雪落伏牛巅,老君山便成了天宫遗落人间的模样。冬日踏雪登仙山,只为赴一场雪与灯的千年之约,行至山巅方知,此间盛景,原是人间惊鸿。
乘云景索道上山,窗外已是琼枝玉树的世界,雪花似絮,漫卷着峰林,将十九亿年的花岗岩裹成玉龙蛰伏。下索道踏入十里画屏,悬空栈道被厚雪铺作银毯,脚踩上去咯吱轻响,混着山风里隐约的铜铃脆鸣,成了仙境独有的韵律。松枝凝霜,雾凇垂玉,飞檐下的冰凌如琼流苏,红墙在素白天地间晕出温柔轮廓,一步一景,皆是水墨长卷的留白与写意。行至步仙桥,云海在脚下翻涌,雪沫沾衣,山风拂面,竟分不清是身在云端,还是误入瑶台。

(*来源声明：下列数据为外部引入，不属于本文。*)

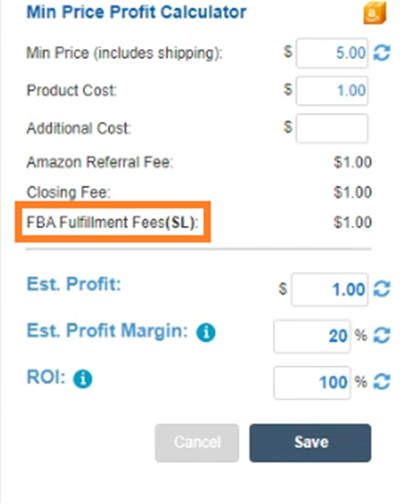
Task: Select the Product Cost input box
Action: coord(332,91)
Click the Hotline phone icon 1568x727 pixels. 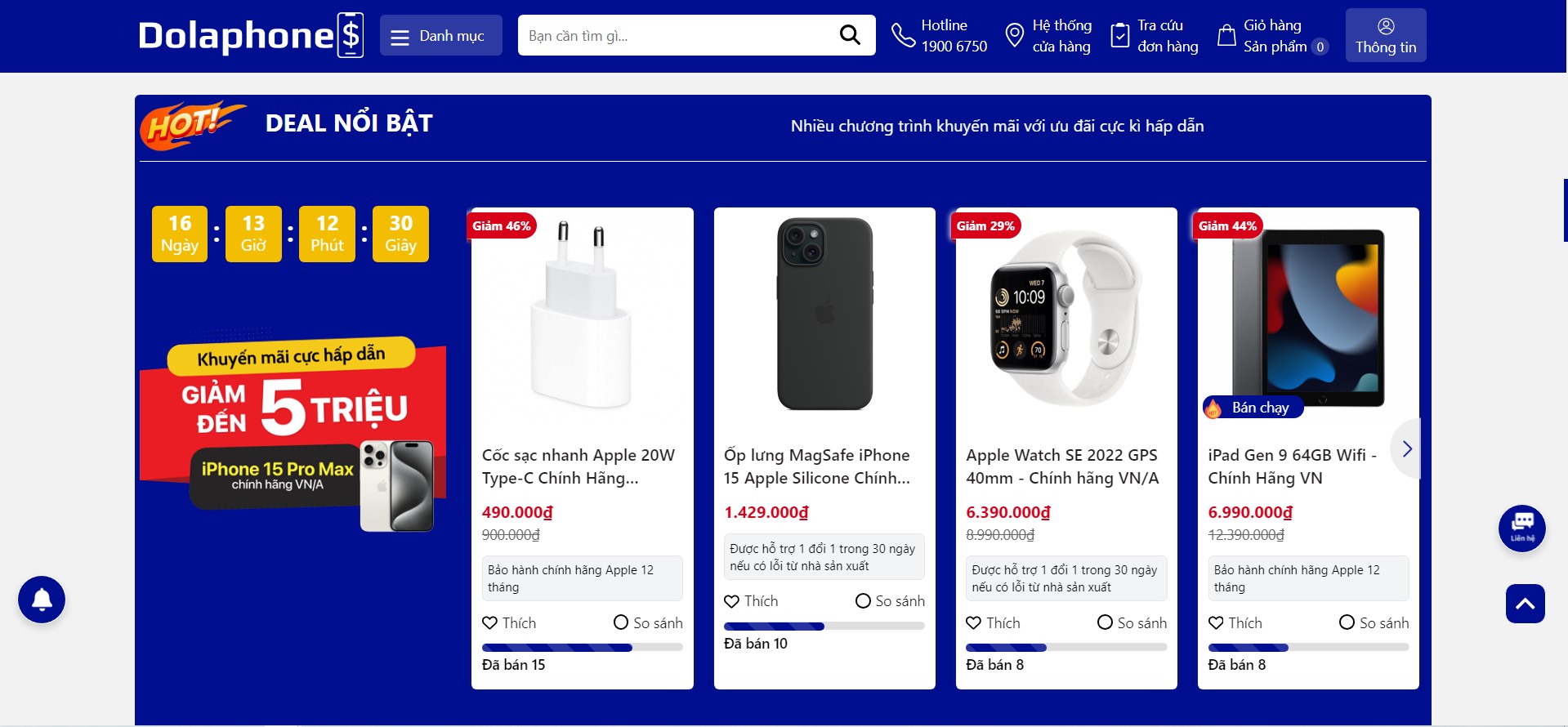pos(903,35)
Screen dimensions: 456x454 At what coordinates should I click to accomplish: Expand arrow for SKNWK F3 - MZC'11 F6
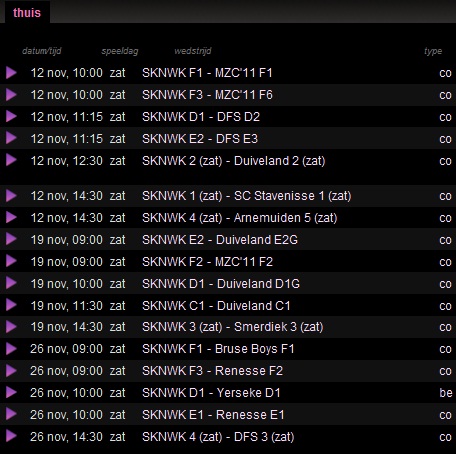click(x=11, y=95)
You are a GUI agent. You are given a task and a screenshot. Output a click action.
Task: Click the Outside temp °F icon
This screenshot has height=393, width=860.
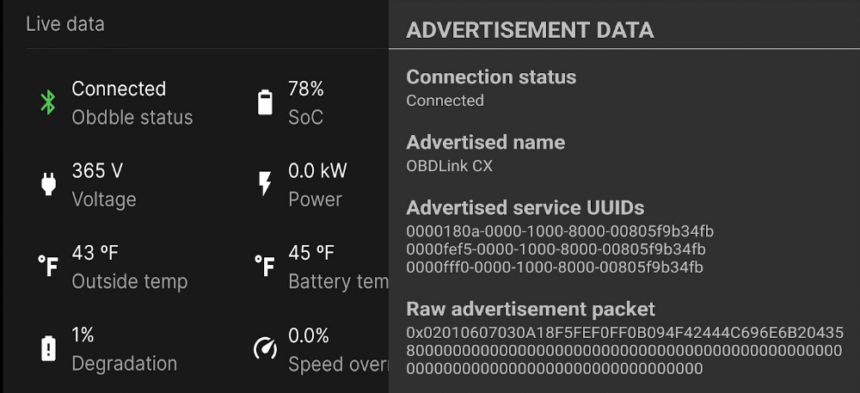pyautogui.click(x=48, y=266)
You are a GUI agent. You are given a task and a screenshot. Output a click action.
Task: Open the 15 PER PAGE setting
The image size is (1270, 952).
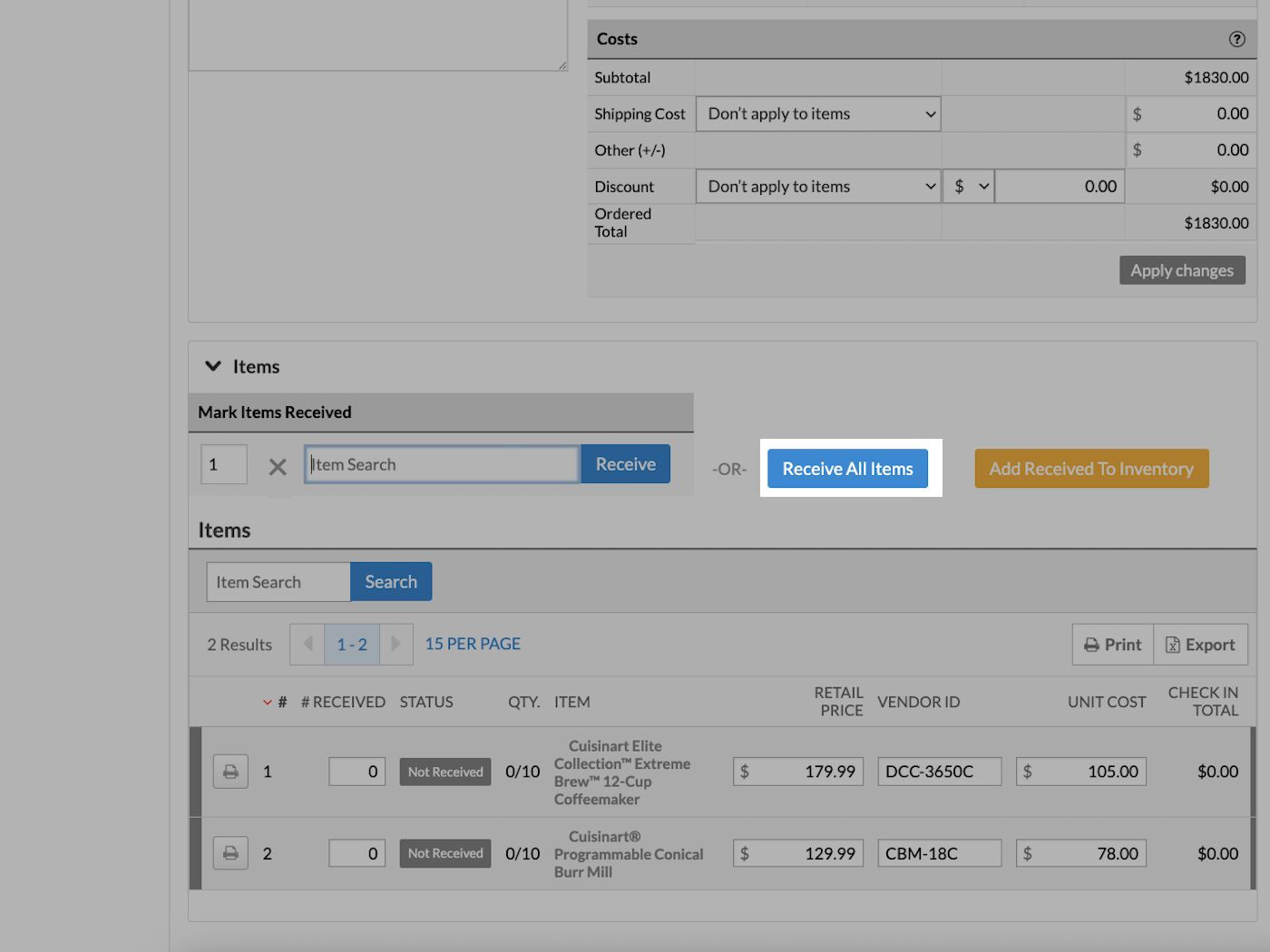point(472,643)
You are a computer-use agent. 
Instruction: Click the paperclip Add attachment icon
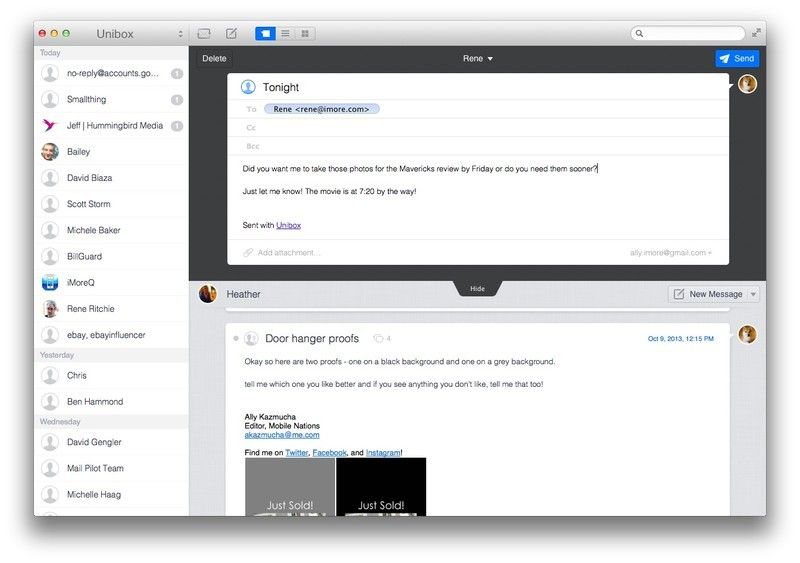[248, 253]
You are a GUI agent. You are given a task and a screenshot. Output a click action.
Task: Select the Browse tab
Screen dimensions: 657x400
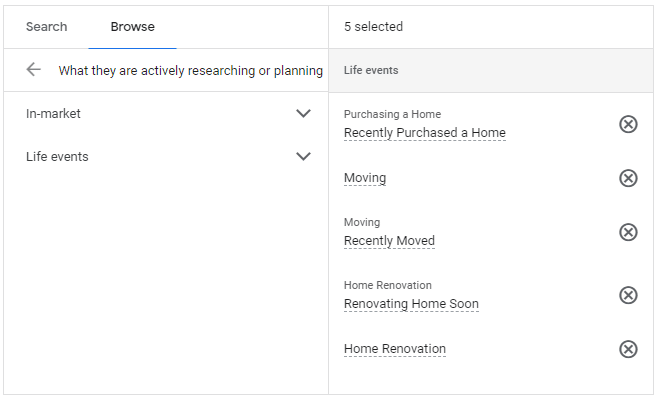[132, 27]
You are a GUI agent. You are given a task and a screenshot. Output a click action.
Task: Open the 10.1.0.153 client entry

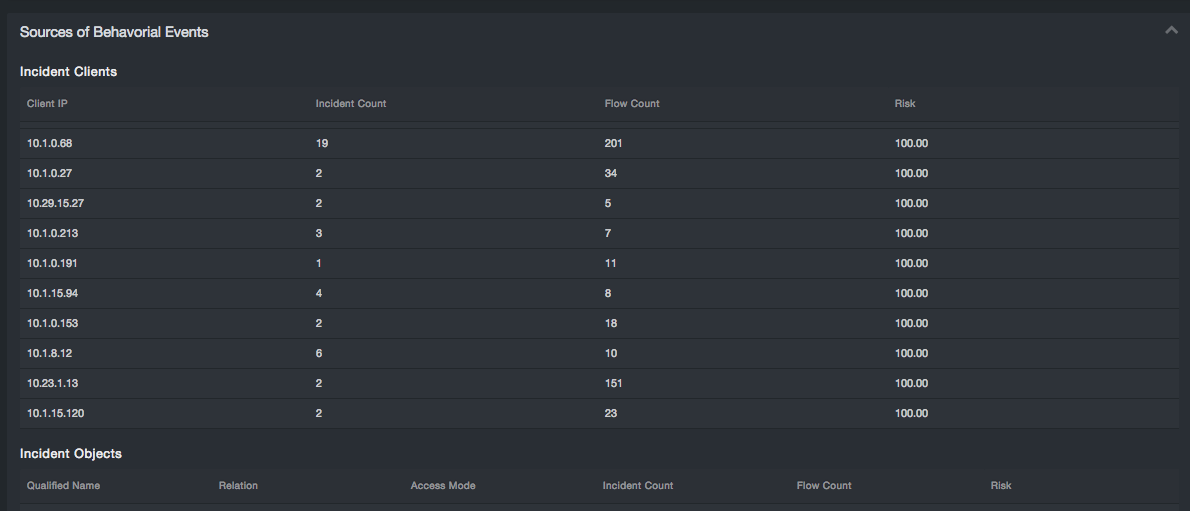click(x=53, y=324)
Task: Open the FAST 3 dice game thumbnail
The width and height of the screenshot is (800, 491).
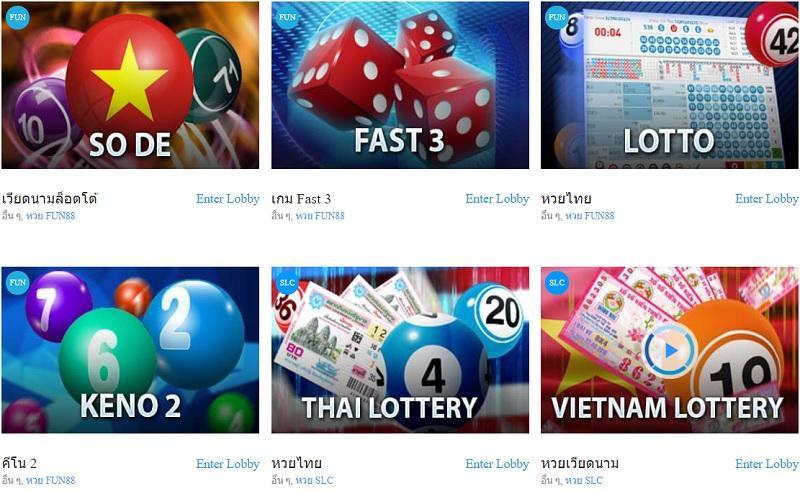Action: tap(400, 85)
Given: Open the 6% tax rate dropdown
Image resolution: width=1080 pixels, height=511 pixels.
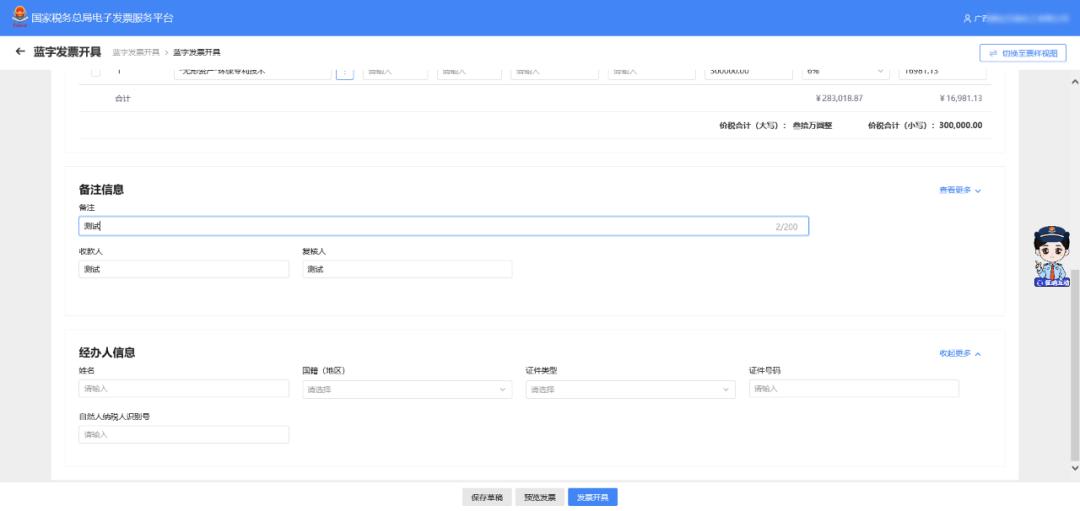Looking at the screenshot, I should tap(846, 72).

循阶向金顶行去,暮色已悄悄漫上山峦,夕阳将雪顶染作熔金,云海翻涌成赤红琉璃,天地间只剩光影流转,万籁俱寂。待余晖散尽,山风裹着细雪更密了些,忽有暖光次第亮起,从玉皇顶到亮宝台,金顶道观群的轮廓被灯光轻轻勾勒,暖黄光晕穿透雪幕,在墨色夜空下璀璨如星。琉璃瓦覆雪,金辉映白,飞檐翘角在灯光里若隐若现,像极了神话里的天宫琼楼,立在伏牛山巅,恍若隔世。
雪还在落,灯影里的雪絮似星光坠落,伸手去接,便融在掌心,只留一丝微凉。金顶之下,游人皆静,唯有相机轻响,生怕惊扰了这方天地。灯光绕着红墙金殿流转,雪落无声,将道观衬得愈发巍峨,云海在灯影里漫卷,与雪色相融,分不清是人间烟火,还是天宫盛景。立在山巅,看灯光映雪,雪裹金顶,山风过处,灯影摇落,雪絮纷飞,世间所有的温柔与壮阔,都凝在这雪夜的老君山。
待灯影渐浓,才恋恋下山。回望处,金顶灯火在雪幕中如星子缀在山巅,老君山的雪,是天地写就的诗,老君山的灯,是人间点亮的星。这场雪夜的相遇,终是刻进心底,往后想起,便觉此间山水,不负远道而来。